На минуту на площади воцарилась тишина. Но она была тревожной, гнетущей...
Десятки пар человеческих глаз смотрели на корчавшуюся в жестоких муках старую женщину. Ее истерзанный вид вызывал у людей сострадание и жалость. Но что они могли сделать перед дулом автоматов.

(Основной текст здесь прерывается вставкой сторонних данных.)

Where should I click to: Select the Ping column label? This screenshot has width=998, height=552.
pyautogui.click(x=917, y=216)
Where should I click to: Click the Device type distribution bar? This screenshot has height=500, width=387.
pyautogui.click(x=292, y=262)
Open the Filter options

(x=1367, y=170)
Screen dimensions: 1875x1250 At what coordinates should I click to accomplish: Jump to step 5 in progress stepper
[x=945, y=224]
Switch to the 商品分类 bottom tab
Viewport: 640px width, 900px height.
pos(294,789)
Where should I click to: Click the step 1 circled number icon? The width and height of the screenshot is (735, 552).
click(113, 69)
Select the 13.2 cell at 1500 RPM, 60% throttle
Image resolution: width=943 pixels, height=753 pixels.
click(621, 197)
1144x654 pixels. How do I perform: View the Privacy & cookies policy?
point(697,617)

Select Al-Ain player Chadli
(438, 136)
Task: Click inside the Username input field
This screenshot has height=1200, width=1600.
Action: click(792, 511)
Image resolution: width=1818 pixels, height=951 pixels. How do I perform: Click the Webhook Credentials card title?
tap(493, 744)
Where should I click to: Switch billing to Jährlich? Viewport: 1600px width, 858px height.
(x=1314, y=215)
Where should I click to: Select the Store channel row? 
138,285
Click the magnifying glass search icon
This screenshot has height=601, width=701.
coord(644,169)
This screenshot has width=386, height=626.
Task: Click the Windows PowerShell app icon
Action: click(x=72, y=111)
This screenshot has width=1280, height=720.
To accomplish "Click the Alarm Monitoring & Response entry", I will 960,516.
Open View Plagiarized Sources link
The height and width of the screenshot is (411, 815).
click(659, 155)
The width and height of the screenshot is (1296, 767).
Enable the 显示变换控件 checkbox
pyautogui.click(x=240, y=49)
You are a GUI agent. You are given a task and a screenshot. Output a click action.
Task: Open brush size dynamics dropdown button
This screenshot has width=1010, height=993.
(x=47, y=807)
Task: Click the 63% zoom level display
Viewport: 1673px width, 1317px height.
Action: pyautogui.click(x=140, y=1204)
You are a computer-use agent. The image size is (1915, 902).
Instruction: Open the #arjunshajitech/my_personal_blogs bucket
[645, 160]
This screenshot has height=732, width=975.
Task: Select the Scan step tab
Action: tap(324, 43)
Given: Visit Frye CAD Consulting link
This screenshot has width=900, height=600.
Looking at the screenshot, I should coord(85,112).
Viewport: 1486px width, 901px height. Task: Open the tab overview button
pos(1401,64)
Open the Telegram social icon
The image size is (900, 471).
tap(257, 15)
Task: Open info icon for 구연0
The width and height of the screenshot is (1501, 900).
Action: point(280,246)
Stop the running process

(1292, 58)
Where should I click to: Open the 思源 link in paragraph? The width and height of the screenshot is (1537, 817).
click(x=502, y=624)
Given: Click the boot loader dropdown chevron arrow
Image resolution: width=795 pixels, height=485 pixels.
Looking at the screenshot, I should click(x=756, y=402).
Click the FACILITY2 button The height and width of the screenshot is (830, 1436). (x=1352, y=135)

Собрав остатки, по- видимому уже угасающих сил, Савишна приподняла отяжелевшую голову и хрипло, надрывно крикнула; " Люди, добрые, за что... за что ... так..."
А досказать не успела. В груди у нее что- то хлюпнуло и на искрящийся белый снег изо рта хлынула кровь
" Будьте вы прокляты, собаки паршивые, ироды окаянные, захлебываясь кровью " - кричала она. Раздалась автоматная очередь... Старушка забилась в предсмертных судорогах и вскоре затихла.
Люди не издали ни звука. Только глаза их, устремленные на врага, выражали такой гнев, такую ненависть...
Рыжеусый понял, что никакие угрозы не заставят этих людей говорить. Тогда он выхватил из кобуры револьвер и, потрясая им над головой, истерично закричал: "Рушкий швинья! Все ви получаль кароший банья! Ви не пользовал немецкий милосердий. Я приказаль наказывать ваш глупость!"
Очкастый дал короткий знак своим автоматчикам и те бросились загонять людей в дом. Скоро площадь опустела.
Коля вместе с матерью и трехлетней сестренкой оказался притиснутым в самый дальний угол небольшой комнаты, его прижали к дощатой перегородке с узкой дверью. За этой дверью до войны была колхозная касса. Рядом с Колей оказался дядька Степан- коренастый мужик, не взятый на фронт по причине своей хромоты. Но вот захлопнулась дверь. Снаружи застучали молотками. Объятые ужасом, люди бросились к окнам, но их встретила автоматная очередь. Несколько трупов тяжело шлепнулись на пол. И тогда заметались, заголосили женщины, заревели дети... Теперь уже ни у кого не оставалось сомнений. Все поняли, что им уготована смерть.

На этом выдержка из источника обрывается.